Exact copies of all the records below should be returned.
Segment Start: Entries supplied
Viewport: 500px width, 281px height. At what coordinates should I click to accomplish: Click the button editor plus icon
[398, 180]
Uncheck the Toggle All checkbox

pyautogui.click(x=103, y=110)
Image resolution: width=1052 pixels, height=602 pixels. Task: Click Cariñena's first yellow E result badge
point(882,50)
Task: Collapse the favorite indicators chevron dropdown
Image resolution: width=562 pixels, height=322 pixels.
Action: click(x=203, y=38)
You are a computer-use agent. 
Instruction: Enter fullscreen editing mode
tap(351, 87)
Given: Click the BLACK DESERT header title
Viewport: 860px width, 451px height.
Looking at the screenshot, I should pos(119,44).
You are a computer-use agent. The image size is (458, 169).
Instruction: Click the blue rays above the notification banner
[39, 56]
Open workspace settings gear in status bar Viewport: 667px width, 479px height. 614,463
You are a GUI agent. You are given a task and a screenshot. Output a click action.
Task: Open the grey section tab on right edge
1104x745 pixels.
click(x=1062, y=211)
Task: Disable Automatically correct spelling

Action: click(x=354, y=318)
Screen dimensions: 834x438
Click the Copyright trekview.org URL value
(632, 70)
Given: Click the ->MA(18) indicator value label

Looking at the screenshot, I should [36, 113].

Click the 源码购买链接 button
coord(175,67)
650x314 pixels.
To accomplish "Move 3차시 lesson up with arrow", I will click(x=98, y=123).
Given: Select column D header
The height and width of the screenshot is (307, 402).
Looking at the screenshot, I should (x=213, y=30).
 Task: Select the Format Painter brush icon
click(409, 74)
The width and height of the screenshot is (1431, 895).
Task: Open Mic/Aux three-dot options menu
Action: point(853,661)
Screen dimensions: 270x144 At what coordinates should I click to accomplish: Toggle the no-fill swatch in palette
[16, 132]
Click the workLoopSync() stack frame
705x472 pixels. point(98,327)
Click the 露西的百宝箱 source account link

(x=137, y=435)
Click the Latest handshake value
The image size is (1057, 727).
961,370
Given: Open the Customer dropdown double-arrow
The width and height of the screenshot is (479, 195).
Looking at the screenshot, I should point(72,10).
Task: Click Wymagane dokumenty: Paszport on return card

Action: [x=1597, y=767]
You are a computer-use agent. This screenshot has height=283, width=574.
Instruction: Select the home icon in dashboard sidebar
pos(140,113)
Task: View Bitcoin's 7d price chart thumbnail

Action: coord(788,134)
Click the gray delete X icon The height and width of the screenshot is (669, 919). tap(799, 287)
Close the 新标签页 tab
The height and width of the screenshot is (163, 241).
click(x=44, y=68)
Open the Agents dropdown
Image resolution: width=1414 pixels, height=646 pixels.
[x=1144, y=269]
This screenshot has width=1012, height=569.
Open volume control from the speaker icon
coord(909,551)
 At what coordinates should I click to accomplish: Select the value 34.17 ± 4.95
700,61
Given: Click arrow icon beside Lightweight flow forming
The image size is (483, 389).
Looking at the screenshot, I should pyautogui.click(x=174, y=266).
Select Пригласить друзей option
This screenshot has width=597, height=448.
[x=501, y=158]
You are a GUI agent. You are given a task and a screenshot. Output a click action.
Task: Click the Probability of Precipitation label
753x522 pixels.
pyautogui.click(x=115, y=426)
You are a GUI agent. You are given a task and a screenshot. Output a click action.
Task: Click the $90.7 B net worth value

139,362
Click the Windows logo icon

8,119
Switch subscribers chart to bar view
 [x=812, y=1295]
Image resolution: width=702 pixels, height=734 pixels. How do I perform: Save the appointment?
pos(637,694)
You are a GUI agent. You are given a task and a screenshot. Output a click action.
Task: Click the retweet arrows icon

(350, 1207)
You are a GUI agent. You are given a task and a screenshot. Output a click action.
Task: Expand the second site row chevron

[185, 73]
Segment End: Entries supplied
- _Answer for this exercise_
Viewport: 500px width, 281px height. At what coordinates should I click to accomplish: Click the button editor plus icon
[398, 180]
Uncheck the Toggle All checkbox

pyautogui.click(x=103, y=110)
Image resolution: width=1052 pixels, height=602 pixels. Task: Click Cariñena's first yellow E result badge
point(882,50)
Task: Collapse the favorite indicators chevron dropdown
Image resolution: width=562 pixels, height=322 pixels.
Action: click(x=203, y=38)
You are a computer-use agent. 
Instruction: Enter fullscreen editing mode
tap(351, 87)
Given: Click the BLACK DESERT header title
Viewport: 860px width, 451px height.
Looking at the screenshot, I should pos(119,44).
You are a computer-use agent. The image size is (458, 169).
Instruction: Click the blue rays above the notification banner
[39, 56]
Open workspace settings gear in status bar Viewport: 667px width, 479px height. 614,463
You are a GUI agent. You are given a task and a screenshot. Output a click action.
Task: Open the grey section tab on right edge
1104x745 pixels.
click(x=1062, y=211)
Task: Disable Automatically correct spelling

Action: click(x=354, y=318)
Screen dimensions: 834x438
Click the Copyright trekview.org URL value
(632, 70)
Given: Click the ->MA(18) indicator value label

Looking at the screenshot, I should [36, 113].

Click the 源码购买链接 button
coord(175,67)
650x314 pixels.
To accomplish "Move 3차시 lesson up with arrow", I will click(x=98, y=123).
Given: Select column D header
The height and width of the screenshot is (307, 402).
Looking at the screenshot, I should (x=213, y=30).
 Task: Select the Format Painter brush icon
click(409, 74)
The width and height of the screenshot is (1431, 895).
Task: Open Mic/Aux three-dot options menu
Action: point(853,661)
Screen dimensions: 270x144 At what coordinates should I click to accomplish: Toggle the no-fill swatch in palette
[16, 132]
Click the workLoopSync() stack frame
705x472 pixels. point(98,327)
Click the 露西的百宝箱 source account link

(x=137, y=435)
Click the Latest handshake value
The image size is (1057, 727).
961,370
Given: Open the Customer dropdown double-arrow
The width and height of the screenshot is (479, 195).
Looking at the screenshot, I should point(72,10).
Task: Click Wymagane dokumenty: Paszport on return card

Action: [x=1597, y=767]
You are a computer-use agent. This screenshot has height=283, width=574.
Instruction: Select the home icon in dashboard sidebar
pos(140,113)
Task: View Bitcoin's 7d price chart thumbnail

Action: coord(788,134)
Click the gray delete X icon The height and width of the screenshot is (669, 919). tap(799, 287)
Close the 新标签页 tab
The height and width of the screenshot is (163, 241).
click(x=44, y=68)
Open the Agents dropdown
Image resolution: width=1414 pixels, height=646 pixels.
[x=1144, y=269]
This screenshot has width=1012, height=569.
Open volume control from the speaker icon
coord(909,551)
 At what coordinates should I click to accomplish: Select the value 34.17 ± 4.95
700,61
Given: Click arrow icon beside Lightweight flow forming
The image size is (483, 389).
Looking at the screenshot, I should pyautogui.click(x=174, y=266).
Select Пригласить друзей option
This screenshot has width=597, height=448.
[x=501, y=158]
You are a GUI agent. You are given a task and a screenshot. Output a click action.
Task: Click the Probability of Precipitation label
753x522 pixels.
pyautogui.click(x=115, y=426)
You are a GUI agent. You are given a task and a screenshot. Output a click action.
Task: Click the $90.7 B net worth value

139,362
Click the Windows logo icon

8,119
Switch subscribers chart to bar view
 [x=812, y=1295]
Image resolution: width=702 pixels, height=734 pixels. How do I perform: Save the appointment?
pos(637,694)
You are a GUI agent. You are given a task and a screenshot. Output a click action.
Task: Click the retweet arrows icon

(350, 1207)
You are a GUI agent. You are given a task and a screenshot. Output a click action.
Task: Expand the second site row chevron

[185, 73]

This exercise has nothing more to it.